Белый нарост на спине закрыл человеческие глаза, а черное тело под ним полыхнуло красным. Лапки втянулись в тело и исчезли. Нарост начал расти, превращаясь в голову младенца, тело стало обретать человеческие очертания. Голубые глаза ребенка, глаза воина, глаза стрелка, сверкнули. Трансформация близилась к завершению, и он чувствовал, что сил у него по-прежнему много, спасибо крови и мясу ушастика-путаника, но немалая часть запасенной энергии уже растратилась (как пена опадает на кружке пива). И растратилась она не только на сам процесс превращения из одной ипостаси в другую. Мордред еще и рос с устрашающей скоростью. Такой рост требовал постоянного питания, а вот подходящей ему пищи на Экспериментальной станции 16-го сектора Дуги было чертовски мало. И в Федике, если уж на то пошло, тоже. Да, конечно, консервов, готовых блюд в вакуумной упаковке, напитков в банках и порошков для приготовления напитков хватало, но такие еда и питье ему не годились. Ему требовалось свежее мясо и, даже в большей степени, чем мясо, свежая кровь. Причем кровь животных могла поддерживать его лавинообразный рост лишь до определенной степени. Очень скоро ему потребовалась бы человеческая кровь, иначе его рост замедлился бы, а потом остановился. Пришла бы голодная боль, но боль эта, безжалостно буравящая внутренности, не смогла бы сравниться с душевной болью, которую он испытывал в тот момент, наблюдая за ними на различных экранах: все еще живыми, объединенными своей дружбой, единством цели.

Болью, которую вызывал один только его вид. Роланда из Гилеада.

Откуда, задавался вопросом Мордред, он так много знал? От своей матери? Частично — да, он почувствовал, как миллион мыслей и воспоминаний Миа (многие почерпнутые у Сюзанны) проносился сквозь него, когда он ее пожирал. Но знать, что именно так кормятся Праотцы, откуда взялись эти знания? Как он мог знать, что вампир-немец, напившись крови француза, мог говорить на французском неделю или десять дней, говорить так, будто французский — его родной язык, а потом эта способность, как и воспоминания жертвы, начинали уходить…
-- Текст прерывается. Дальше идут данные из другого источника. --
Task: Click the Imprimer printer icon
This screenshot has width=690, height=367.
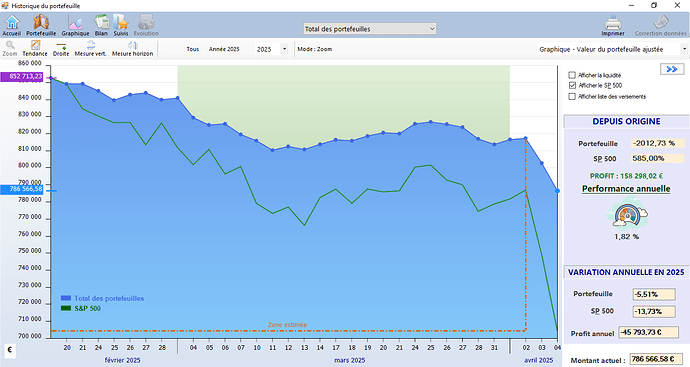Action: (x=613, y=26)
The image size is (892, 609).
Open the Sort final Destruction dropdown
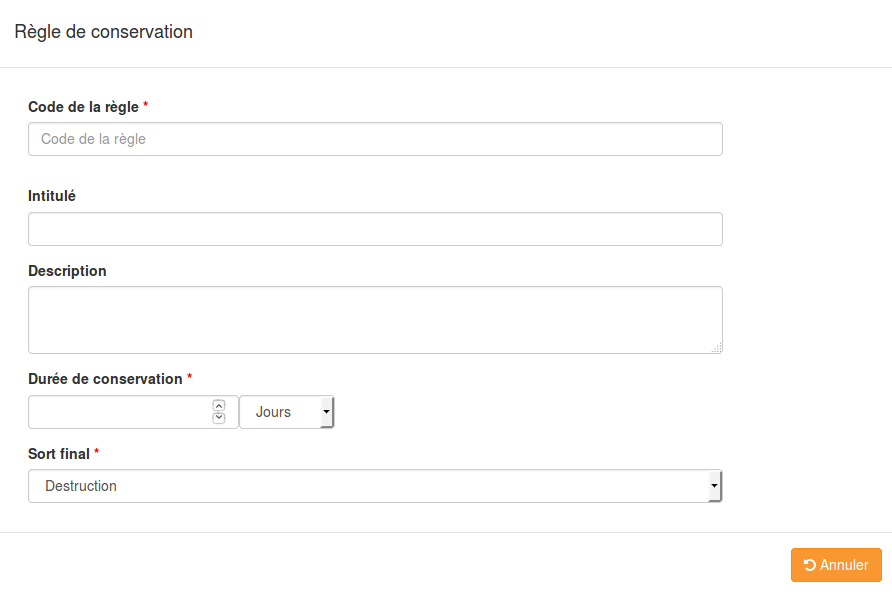pos(375,486)
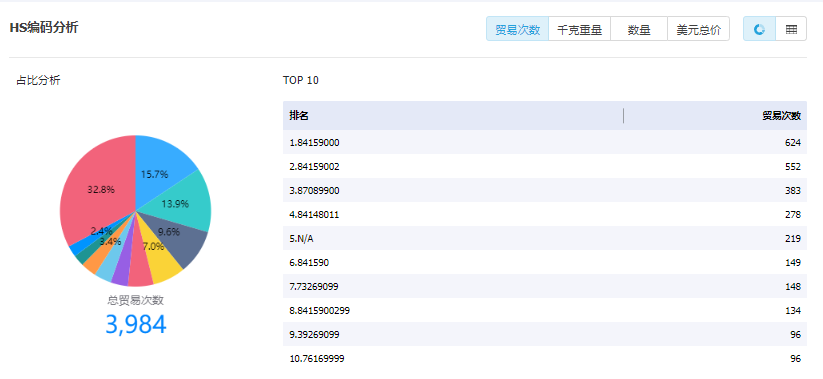The image size is (823, 379).
Task: Click the 15.7% blue pie slice
Action: (160, 168)

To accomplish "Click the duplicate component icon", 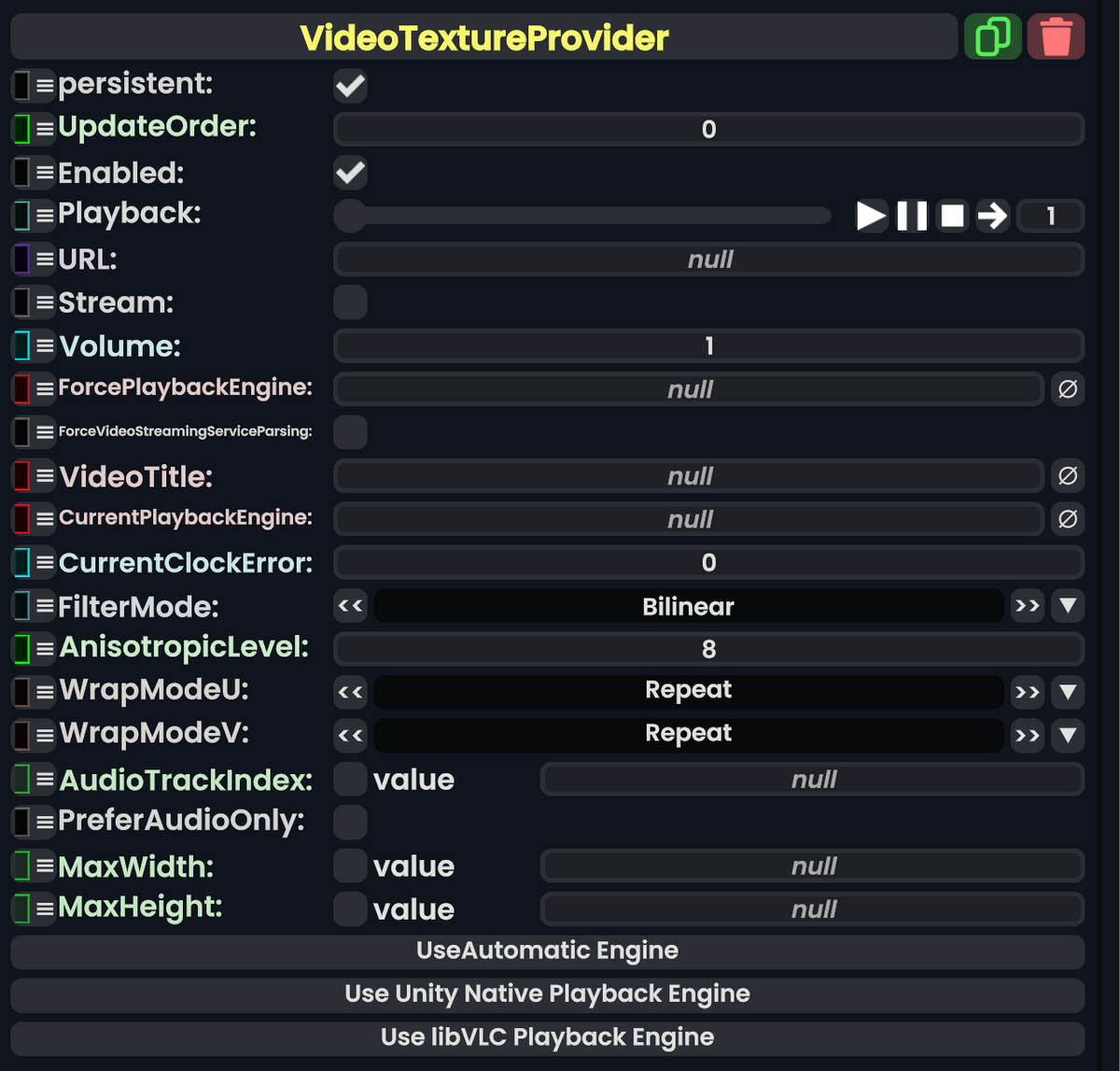I will (992, 36).
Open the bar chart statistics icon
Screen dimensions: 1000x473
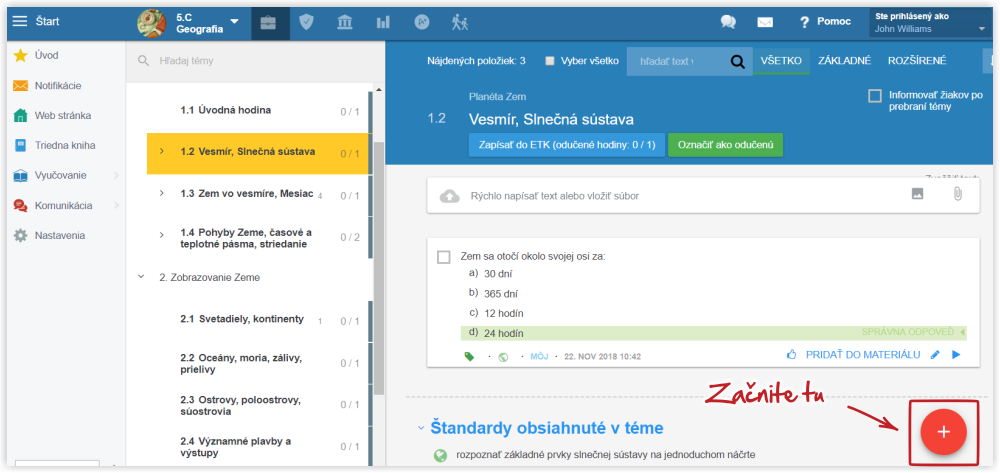tap(383, 21)
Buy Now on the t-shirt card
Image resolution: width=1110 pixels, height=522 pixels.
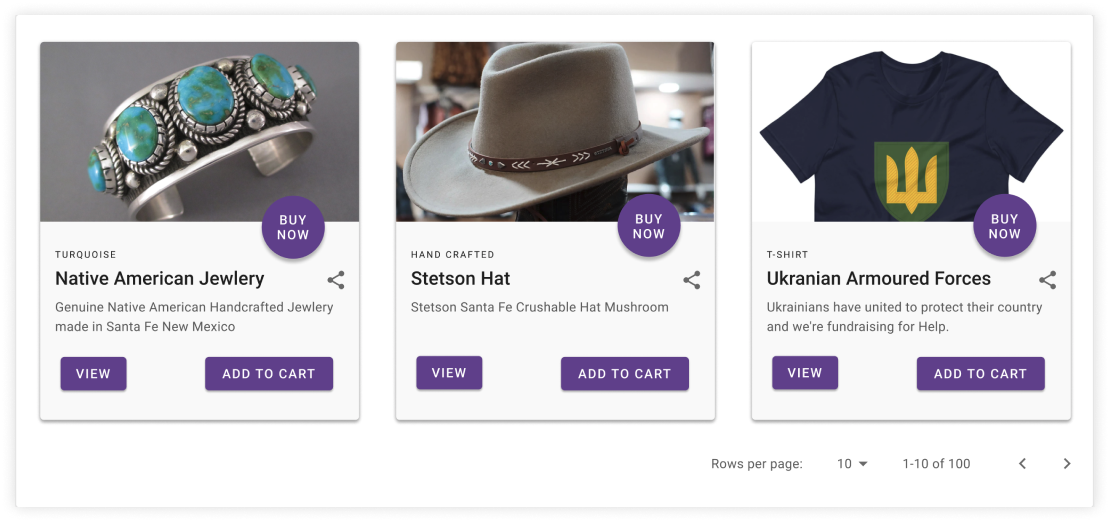tap(1005, 227)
Откуда он мог такое знать?

Да какое это имело значение?

Теперь он наблюдал, как они спят. Мальчишка Джейк проснулся, но лишь на короткое время. Ранее Мордред наблюдал, как они едят: четверо дураков и ушастик-путаник, полные крови, полные энергии, обедали, сидя кружком. Они всегда садились кружком, даже на тропе, если останавливались отдохнуть на пять минут, садились кружком, не отдавая себе в этом отчета, создавали внутренний круг, оставляя остальной мир за его пределами. У Мордреда такого круга не было. Он только что вошел в этот мир, но уже понимал, что находиться вне любого круга — его ка, точно так же, как ка зимнего ветра — мотаться взад-вперед только по половине круга, от севера до востока, потом от востока через север до запада, и обратно. Он принимал такое положение дел, но все равно смотрел на них с ненавистью постороннего, зная, что может причинить им боль и месть его будет жестокой. В нем сходились два мира, предсказанное слияние Прим и Ам, гадоша и годоша, Гана и Гилеада. В некотором смысле он был, как Иисус Христос, только сути своей соответствовал даже больше, чем овечий бог-человек, ибо у овечьего бога-человека был только один настоящий отец, с гипотетических небес, и приемный, который жил на Земле. Бедный старичок Иосиф, которого оброгатил сам Господь Бог.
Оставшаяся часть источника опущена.